At the time, Regent Park was still a rough area. I knew 11- and 12-year-olds who were already selling drugs. Gunshots woke me up in the night; I’d go back to sleep as if they were nothing. I’d walk to elementary school past people who were shooting up or suffering from mental illness, ranting at the sky or talking to plastic baby dolls. A homeless man’s Rottweiler once bolted from his leash and chased me until my mom threw herself on top of it and held it down. All this seemed normal to me because I didn’t know anything different. And yet I always felt like something bad could happen at any moment.
I was a rambunctious kid, which is a nice way of saying I broke things, talked back to my teachers and got into fights constantly. At six years old, I was in the principal’s office every day. I was falling behind and disrupting the class, so the school put me in special learning programs. My mom tried her best with me, but she was exhausted and frustrated. We were fighting all the time, and I felt like she didn’t want me around.

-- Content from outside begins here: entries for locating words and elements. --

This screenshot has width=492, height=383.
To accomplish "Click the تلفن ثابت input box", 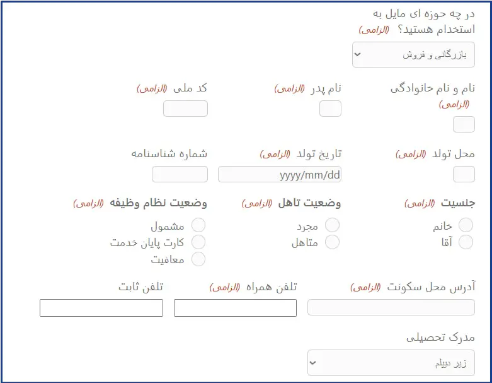I will point(101,308).
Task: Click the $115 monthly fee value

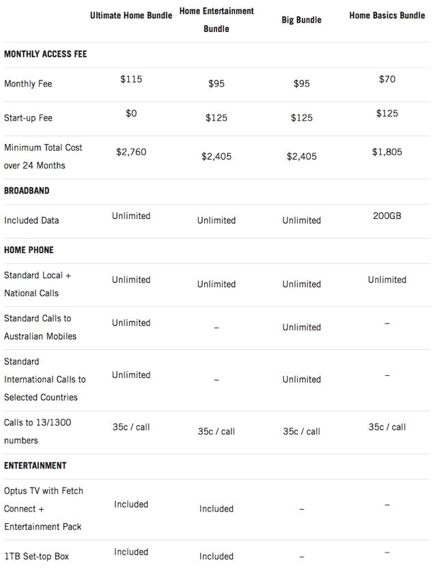Action: [131, 79]
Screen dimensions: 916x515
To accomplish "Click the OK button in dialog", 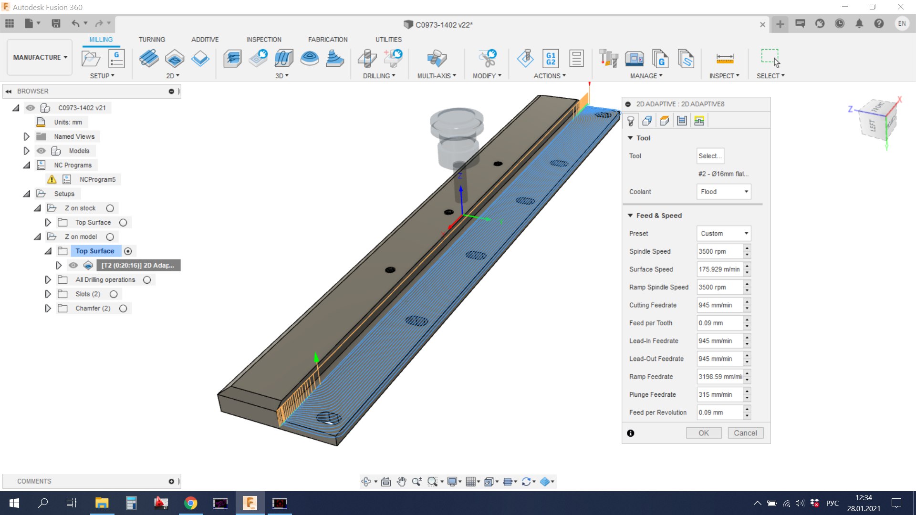I will 703,433.

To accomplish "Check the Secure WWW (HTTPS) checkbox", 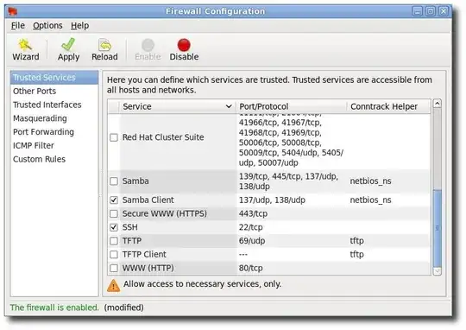I will [114, 213].
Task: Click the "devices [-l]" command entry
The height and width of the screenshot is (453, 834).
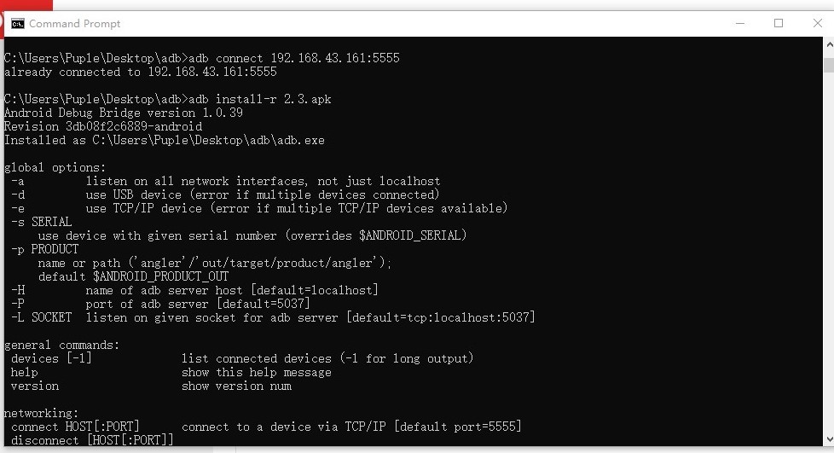Action: pos(51,358)
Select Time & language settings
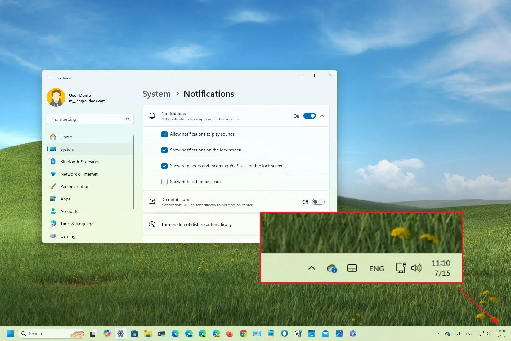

At the principal’s suggestion, she signed me up for the Big Brothers Big Sisters program, which pairs adult mentors with kids who need them. That’s how I met Pat McNamara, a straight-laced accountant in his 40s who lived south of Regent Park. He volunteered to be my Big Brother. In the early days, I was scared and jumpy around him and rarely smiled or cracked jokes, but Pat kept showing up, bringing Lego or playing cards. I figured he must be all right.

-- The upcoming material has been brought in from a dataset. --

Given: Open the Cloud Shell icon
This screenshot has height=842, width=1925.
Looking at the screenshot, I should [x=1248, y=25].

When I was 10, my mom and I moved out of Regent Park to a safer neighbourhood in North York. I lost touch with Pat, and I didn’t expect to see him again. Then, one day, a letter showed up. He’d tracked me down through Big Brothers and wanted to start our visits again. I couldn’t believe he’d made the effort to find me. That’s when I knew he would be a permanent presence in my life.
Pat became a surrogate father to me. I saw my first Leafs game with him, and he bought me a pair of skates and a stick and taught me to play hockey. The rink where we played was in Regent Park, and when we arrived, I realized Blevins Place was only a two-minute walk away. In all my years of growing up there, I didn’t even know there was a rink. That’s how small my world had been.
Pat was my greatest defender, helping me communicate with teachers and my mom. He was generous and funny and a genius-level geek who could rattle off a physics formula while helping me with homework. He used to say, “Always know a little bit about everything,” and it’s because of him that I became interested in science and music; he gave me a keyboard that I still use. I made it all the way to Grade 6 without learning to swim, then Pat encouraged me to try it. At the age of 12, I learned to dog-paddle alongside five- and six-year-olds. More than anything, I wanted to be as smart as Pat, and I turned into a focused and driven student. English had always been my best subject, and by Grade 6, I was reading at a Grade 12 level. In Grade 11, I took a first-year sociology class at the University of Toronto.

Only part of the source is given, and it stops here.